From an audience perspective, the ability to embed videos on other sites is what expands their viewership and makes them go viral. But from an advertising perspective, most of that video is the Web equivalent of dead air. “Nobody sells embedded video because nobody knows where it is going,” says Magnify.net CEO Steve Rosenbaum. He has a partial fix for that, a new video advertising product he calls Elastic Inventory (more on that below).
Magnify offers a video aggregation platform that powers the video sections of mid-sized Web publishers such as New York Magazine, Bicycling, and The Week. Magnify lets these publishers upload their own video and mix that with video from more than 20 video sites across the Web such as YouTube, Metacafe, and Dailymotion.
The problem is that those publishers can’t run any pre-roll ads against those “curated” videos.
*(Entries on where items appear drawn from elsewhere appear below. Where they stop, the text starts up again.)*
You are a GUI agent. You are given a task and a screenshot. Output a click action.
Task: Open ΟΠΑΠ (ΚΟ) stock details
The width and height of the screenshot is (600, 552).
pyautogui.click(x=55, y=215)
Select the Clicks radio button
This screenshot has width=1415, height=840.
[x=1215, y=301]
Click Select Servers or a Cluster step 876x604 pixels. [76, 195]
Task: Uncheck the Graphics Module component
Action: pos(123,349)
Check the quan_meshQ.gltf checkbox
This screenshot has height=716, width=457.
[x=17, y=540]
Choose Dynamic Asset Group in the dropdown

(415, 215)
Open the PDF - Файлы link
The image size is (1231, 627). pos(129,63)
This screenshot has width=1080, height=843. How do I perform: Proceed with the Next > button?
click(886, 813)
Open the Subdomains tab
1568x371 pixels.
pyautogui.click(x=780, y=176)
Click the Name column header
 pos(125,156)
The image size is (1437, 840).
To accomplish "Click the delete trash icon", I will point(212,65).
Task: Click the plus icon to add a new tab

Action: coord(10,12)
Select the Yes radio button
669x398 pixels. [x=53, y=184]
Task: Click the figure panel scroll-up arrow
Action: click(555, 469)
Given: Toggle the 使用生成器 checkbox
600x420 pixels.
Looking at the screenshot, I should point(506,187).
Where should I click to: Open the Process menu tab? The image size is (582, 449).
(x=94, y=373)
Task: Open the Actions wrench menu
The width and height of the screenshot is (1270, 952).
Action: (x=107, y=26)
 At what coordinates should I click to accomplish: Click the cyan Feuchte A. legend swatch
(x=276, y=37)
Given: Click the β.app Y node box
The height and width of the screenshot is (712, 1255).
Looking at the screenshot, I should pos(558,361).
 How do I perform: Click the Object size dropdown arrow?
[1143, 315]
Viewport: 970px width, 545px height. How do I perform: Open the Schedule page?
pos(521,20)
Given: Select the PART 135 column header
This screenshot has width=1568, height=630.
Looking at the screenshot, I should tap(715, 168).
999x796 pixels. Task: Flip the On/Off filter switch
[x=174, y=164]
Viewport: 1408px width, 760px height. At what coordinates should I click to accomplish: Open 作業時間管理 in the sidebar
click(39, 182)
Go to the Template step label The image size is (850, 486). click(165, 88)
But Magnify is starting to broker deals with the large video-sharing sites, starting with Metacafe, to allow publishers who use Magnify to insert their own pre-roll ads in the embedded videos. Magnify negotiates for the ad inventory on a wholesale basis across its network, allowing a publisher to buy video ads at a $5 CPM, for instance, and sell it at the $15 or $20 CPMs their own video ad inventory goes for. They pocket the spread in between (Magnify does not take a cut, it charges for its white-label video platform instead). The product is called Elastic Inventory because publishers don’t have to commit to buying any of the video ad space until they’ve already sold it. If they don’t sell it, they can continue to run the videos without ads.
The thinking is that advertisers are willing to pay higher CPMs for safe video inventory on what they deem to be high-quality sites. They don’t care if it is user-generated video as long as they’ve been vetted, which is what the editors on these Magnify-powered sites do. They are buying the known audience which visits these publishers and the controlled context in which these videos are shown.
Rosenbaum wants to cut deals for Elastic Inventory across all the major video-sharing sites. Dailymotion is probably next, but I doubt YouTube would ever agree to an arrangement where they lose control of the market for their video ads. And YouTube represents the lion’s share of embedded videos across Magnify-powered sites and elsewhere. Now, Magnify publishers will have an economic incentive to choose videos from other video-sharing sites instead.